3) The nominee must be a GENUINE Young Earth Creationist and not merely someone impersonating a YEC in order to get cheap laughs. (Yes, we will realize that Poe’s Law is unflinching and relentless. But do the best you can.)
4) If you find it difficult to narrow down the nominee’s countless hilarious statements about evolution or origins in general, you may send several favorites and suggest that we also consider the nominee for a YEC YUCK Lifetime Achievement Award.
5) Every nominee’s quoted comical quip must be attributable to some publication, website, or public appearance which appeared in the year 2014. You may nominate a YEC for something said or written in previous years as long as you can cite a repetition of that side-splitter in the year 2014.

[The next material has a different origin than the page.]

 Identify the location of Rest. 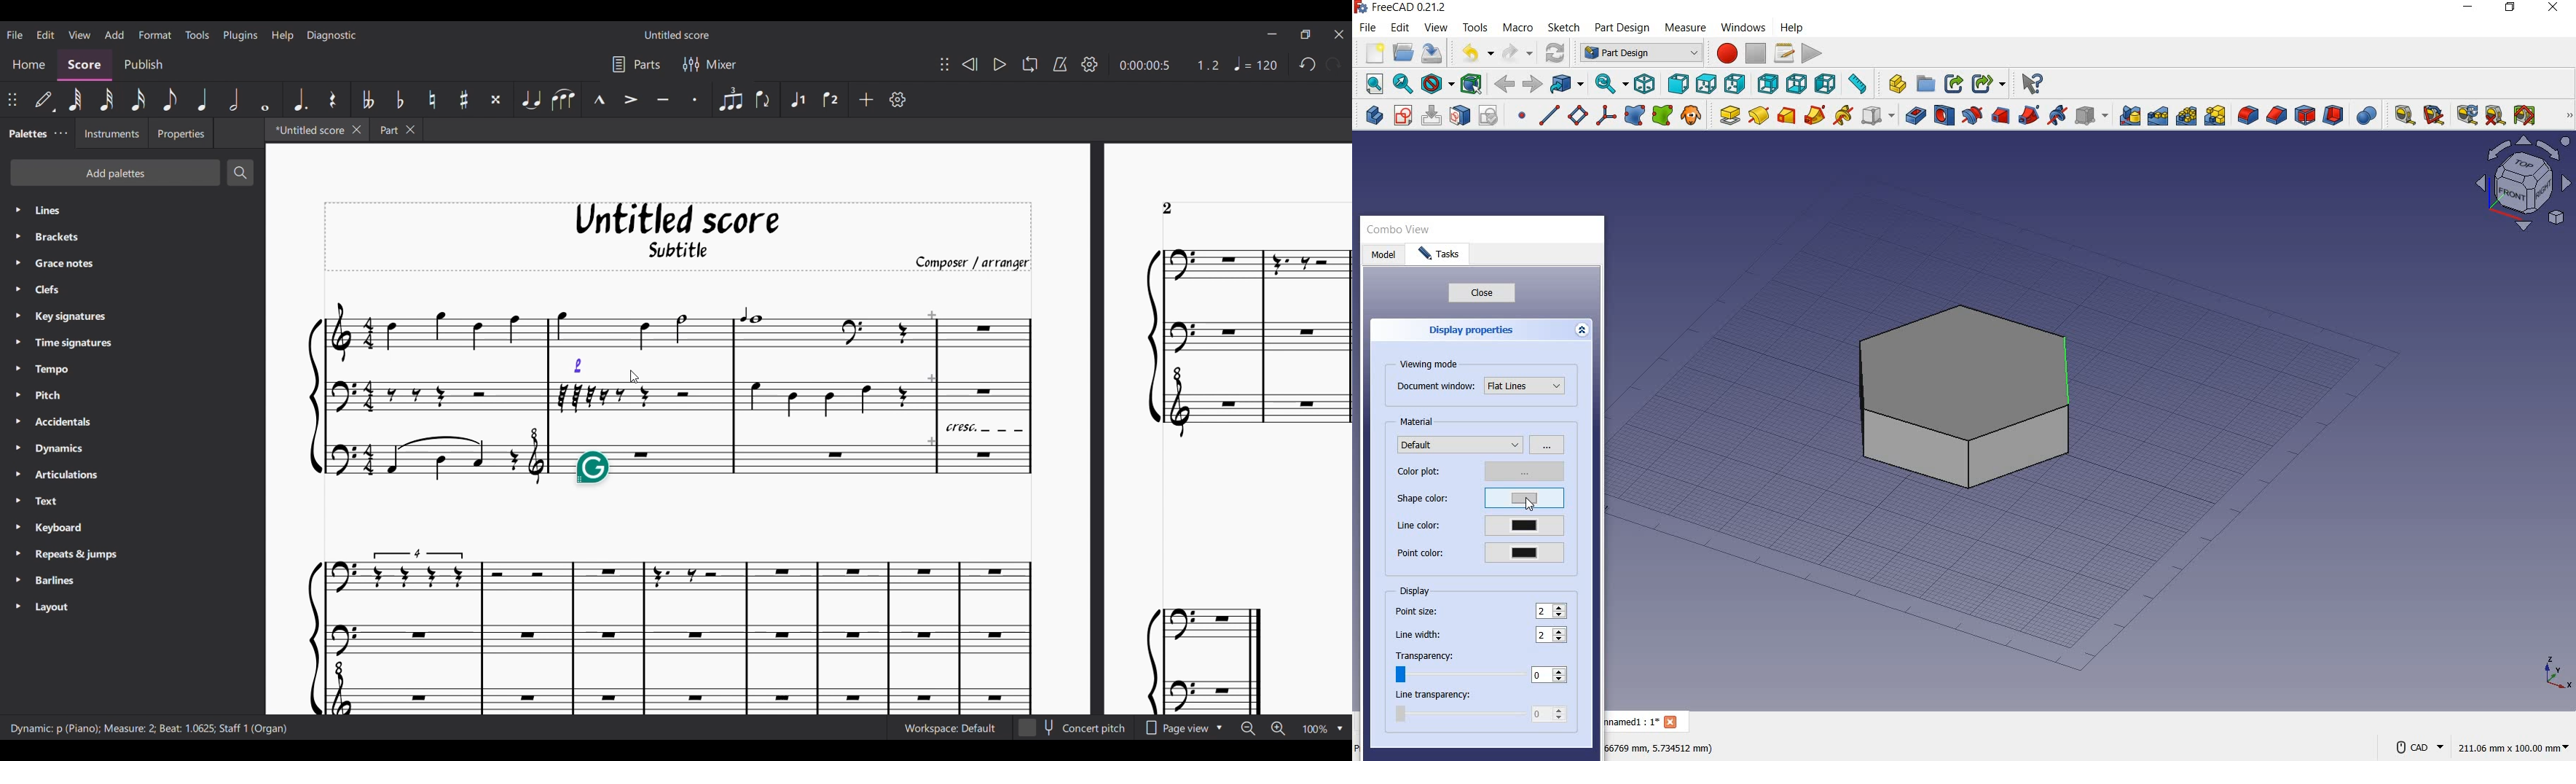
(333, 99).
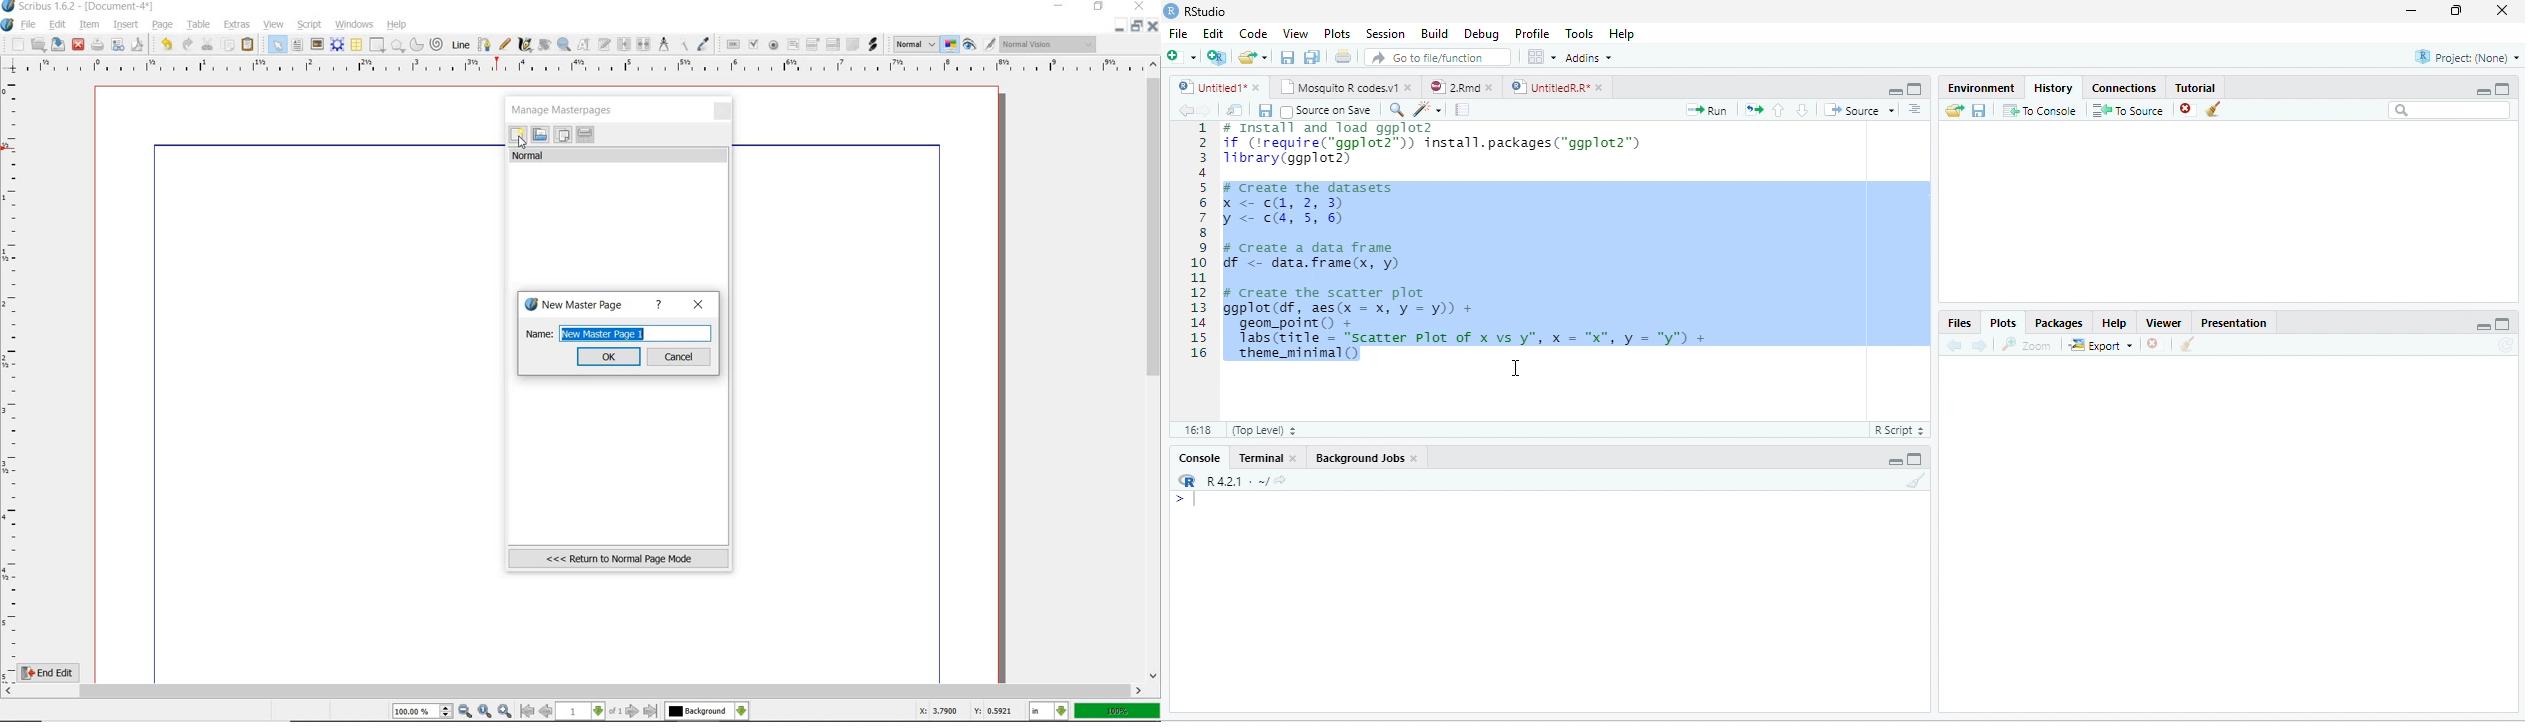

6) All forms of YEC comedy are permitted: smug condescension, pompous pontification, misuse of scientific terms, extreme irony, felonious fails, pious ponderousness, extreme ignorance, and even intentional attempts at humor which fell flat. (We reserve the right to draw the line at raving lunacy–which is mostly just plain sad. Yes, “raving lunacy” is a common malady with frequent outbreaks among science-illiterate YEC citizens of Looneyville and we realize that drawing the line at good taste is a difficult judgment call. So our panel of judges reserves the sole right to make that determination because–as a U.S. Supreme Court Justice once said about pornography–“I know it when I see it.” Accordingly, quotations from Kent Hovind’s threats against the Judge on the recorded jailhouse phone calls the night before his sentencing, for example, is extremely funny but the obvious Narcissistic Personality Disorder can leave one nauseous. And nausea isn’t funny.)
7) You may submit as many nominations as your funny bone will tolerate.
8) Deadline for submissions will be sometime after Christmas and whenever we darn well feel like getting this over with.
9) This year’s YEC YUCK of the YEAR Award scripture theme is Proverbs 15:14:
“The heart of him that hath understanding seeketh knowledge: but the mouth of fools feedeth on foolishness.”